Francis Godolphin Bond (23 January 1765 – 26 October 1839, Exeter) was a Rear-Admiral in the British Royal Navy. He was a nephew of William Bligh and grandfather of Frederick Bligh Bond. He sailed as Bligh's First Lieutenant on HMS Providence, Bligh's second breadfruit mission to Tahiti following the ill-fated Bounty voyage.

In 1798 as a Lieutenant he commissioned the newly acquired . Under his command, Netley captured numerous French and Spanish privateers, including Egyptienne. In all, under Bond Netley captured some 45 prizes, including 19 armed privateers. Reina Luisa alone was valued for purposes of prize money at £24,000. If Bond received the full ¼ due the captain of the capturing vessel(s), his share would have been £6,000, or an amount equivalent to about 15 years pay for a senior captain (in rank). This would have been in addition to the prize money for all his other captures. Bond received his promotion to Commander on 11 December 1800 and left Netley.

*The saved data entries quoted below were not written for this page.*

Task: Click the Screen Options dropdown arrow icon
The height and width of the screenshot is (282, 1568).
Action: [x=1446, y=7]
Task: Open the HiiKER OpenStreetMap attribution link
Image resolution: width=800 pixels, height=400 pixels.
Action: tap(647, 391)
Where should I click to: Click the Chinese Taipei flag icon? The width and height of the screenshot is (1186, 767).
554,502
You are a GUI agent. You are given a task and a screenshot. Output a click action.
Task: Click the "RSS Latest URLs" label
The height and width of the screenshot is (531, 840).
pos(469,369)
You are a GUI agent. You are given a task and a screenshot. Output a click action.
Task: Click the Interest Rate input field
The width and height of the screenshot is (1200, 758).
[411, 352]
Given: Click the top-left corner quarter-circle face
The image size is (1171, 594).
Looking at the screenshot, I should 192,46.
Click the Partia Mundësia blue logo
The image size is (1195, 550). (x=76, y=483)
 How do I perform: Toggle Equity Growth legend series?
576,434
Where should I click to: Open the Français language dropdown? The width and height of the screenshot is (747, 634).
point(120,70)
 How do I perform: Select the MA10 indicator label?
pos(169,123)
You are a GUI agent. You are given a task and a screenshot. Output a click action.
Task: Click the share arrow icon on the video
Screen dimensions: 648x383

Bond returned to England. He was promoted to post captain on 29 April 1802. In June 1803 he received a command in the Sea Fencibles. He received no further command and though he rose to the rank rear admiral on 10 January 1837 through seniority, he actually appears never to have gone to sea again in a naval capacity after his service in Netley.

Bond died at Exeter, about three years later, on 26 October 1839, aged 74.